===== Records shown =====

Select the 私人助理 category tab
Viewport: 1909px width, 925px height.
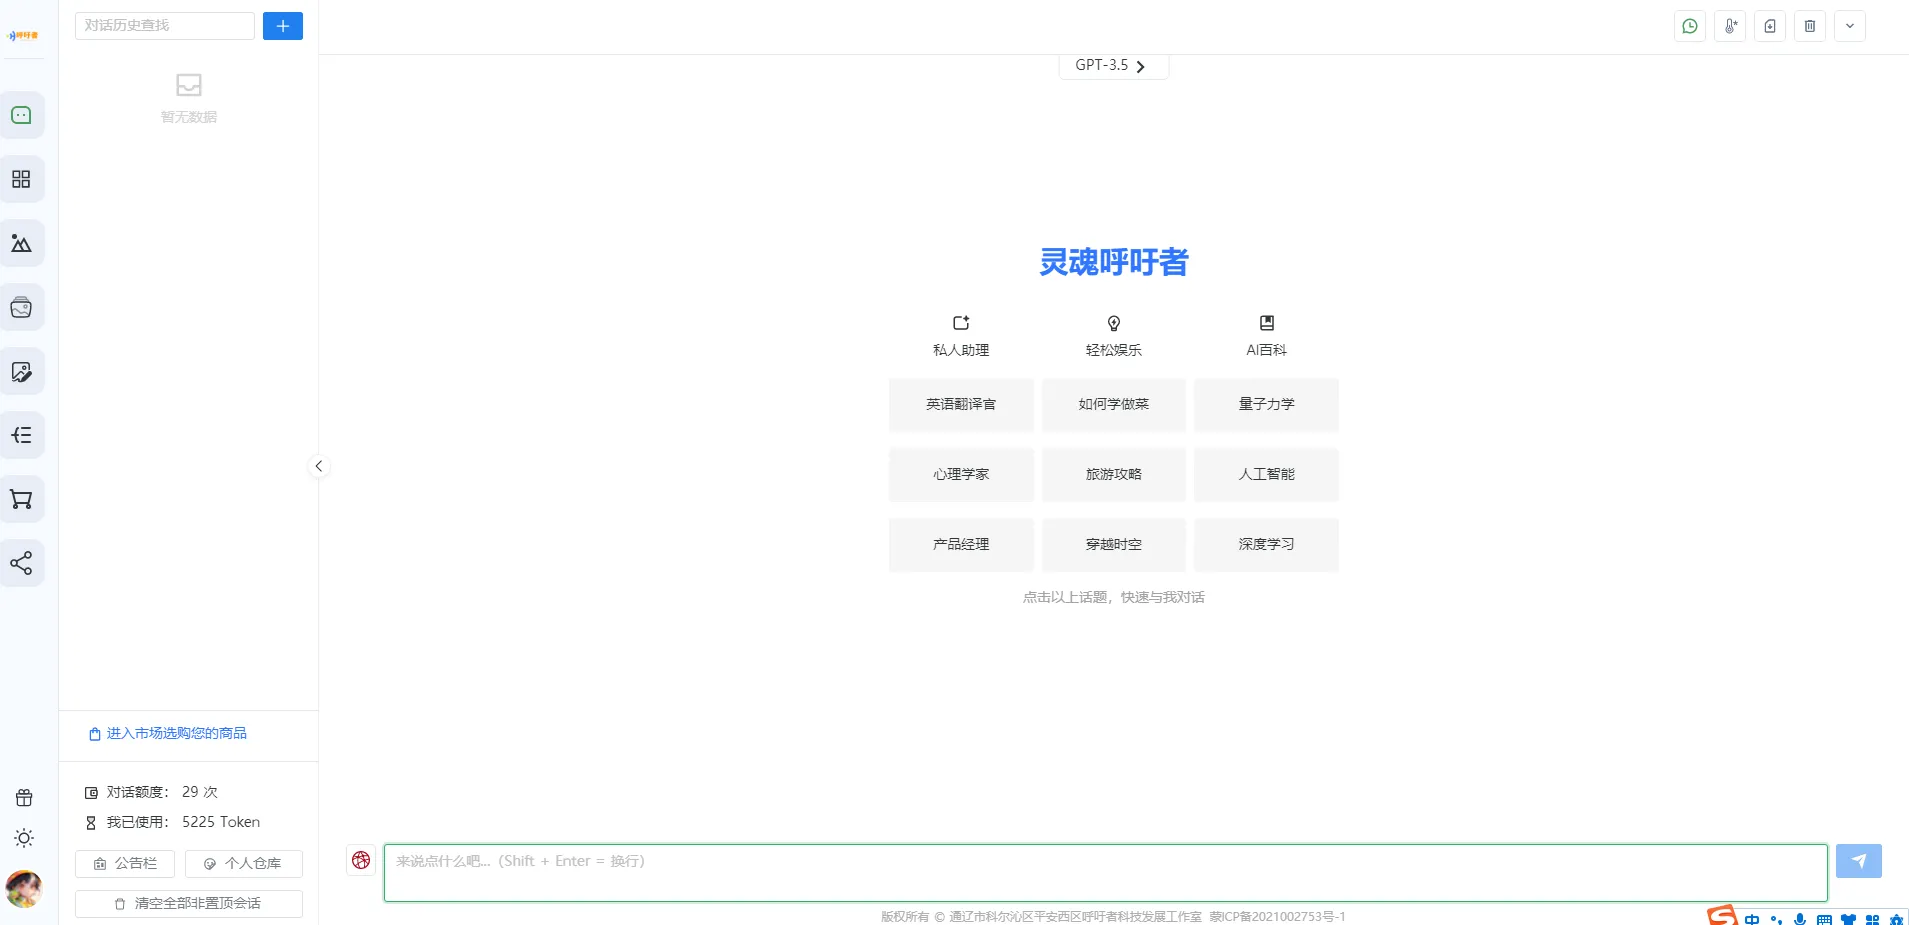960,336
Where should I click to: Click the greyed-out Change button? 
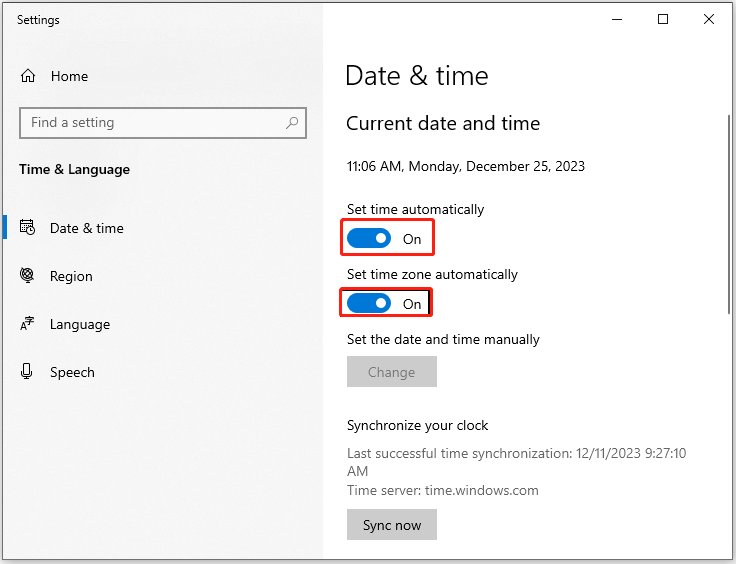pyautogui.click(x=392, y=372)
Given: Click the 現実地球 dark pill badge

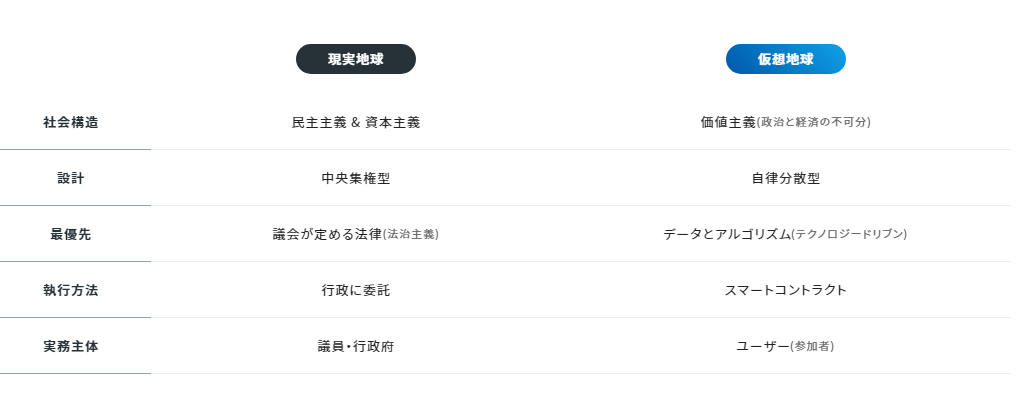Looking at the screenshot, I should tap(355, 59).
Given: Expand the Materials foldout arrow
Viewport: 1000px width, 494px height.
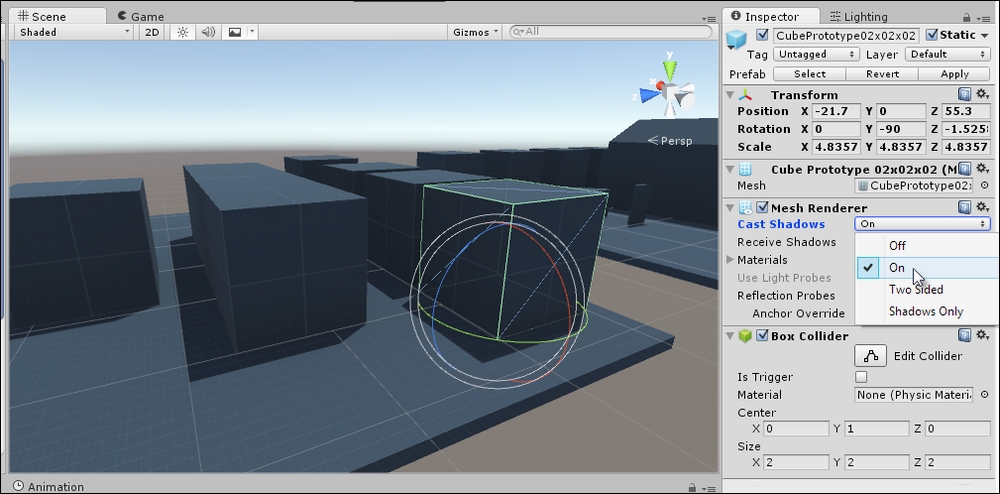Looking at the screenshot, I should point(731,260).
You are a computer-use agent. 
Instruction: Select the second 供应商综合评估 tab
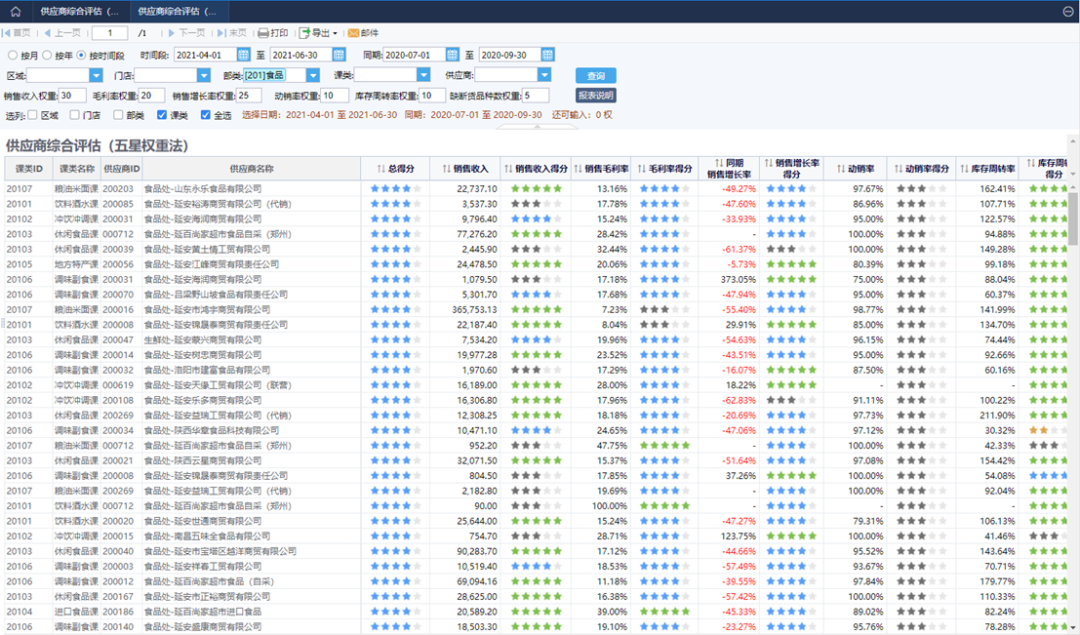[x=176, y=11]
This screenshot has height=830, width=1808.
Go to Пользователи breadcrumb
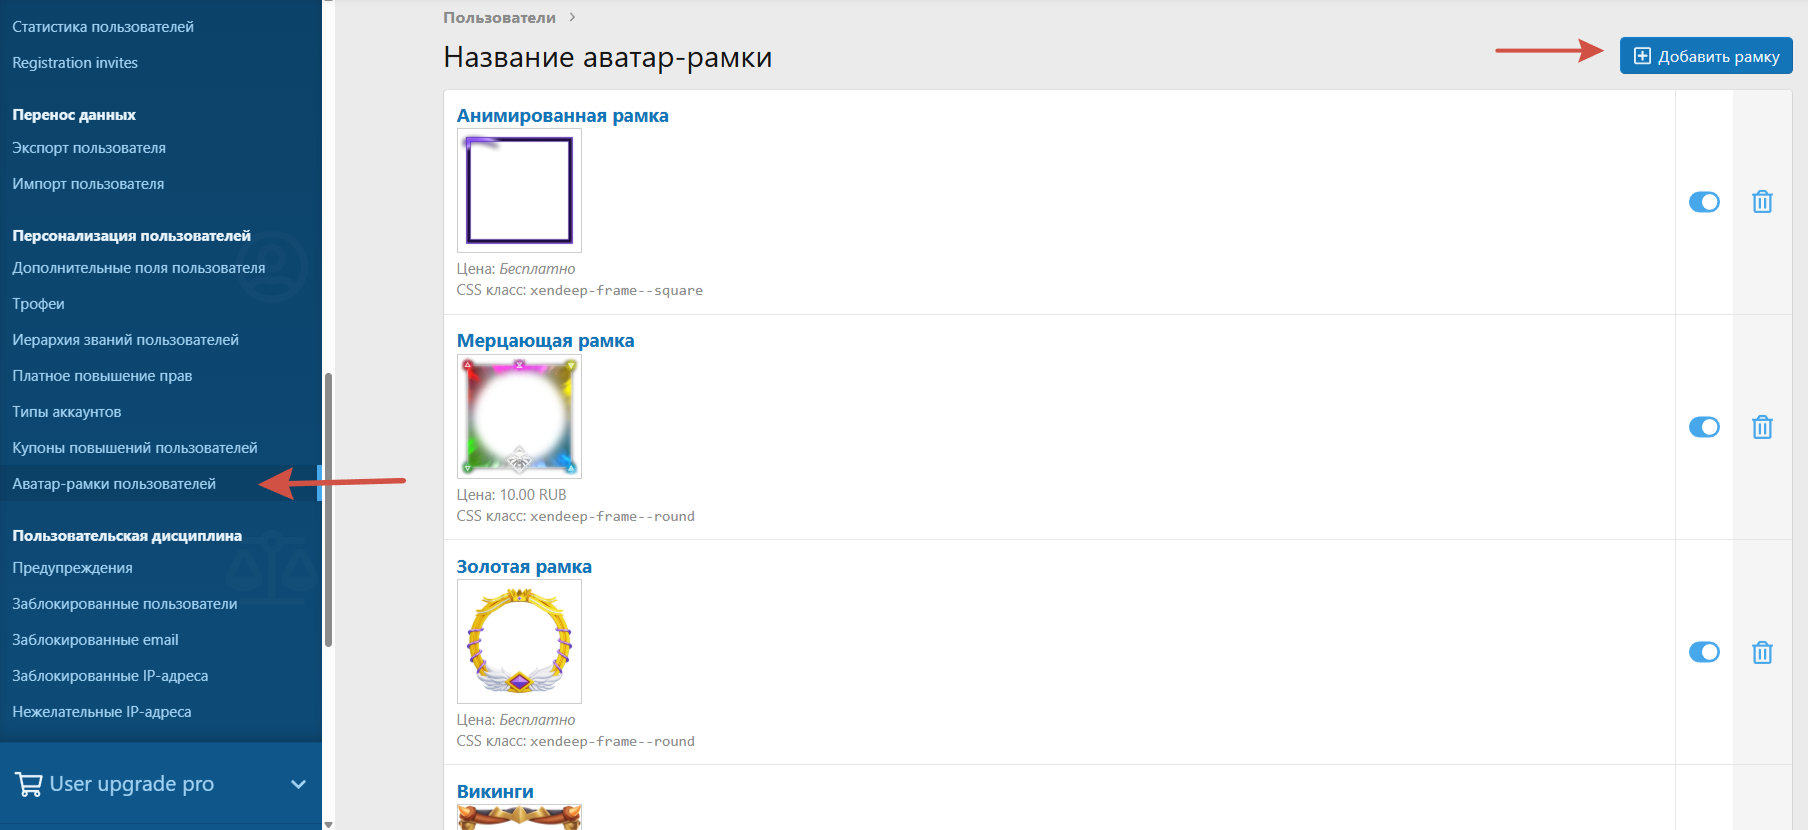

=====

What you will do ::
Return the records above verbatim, images excluded.

The answer ::
Select the 私人助理 category tab
Viewport: 1909px width, 925px height.
960,336
Where should I click to: Click the greyed-out Change button? 
pyautogui.click(x=392, y=372)
Given: Click the 現実地球 dark pill badge

Looking at the screenshot, I should tap(355, 59).
Given: Expand the Materials foldout arrow
Viewport: 1000px width, 494px height.
Looking at the screenshot, I should point(731,260).
You are a computer-use agent. 
Instruction: Select the second 供应商综合评估 tab
[x=176, y=11]
This screenshot has height=830, width=1808.
Go to Пользователи breadcrumb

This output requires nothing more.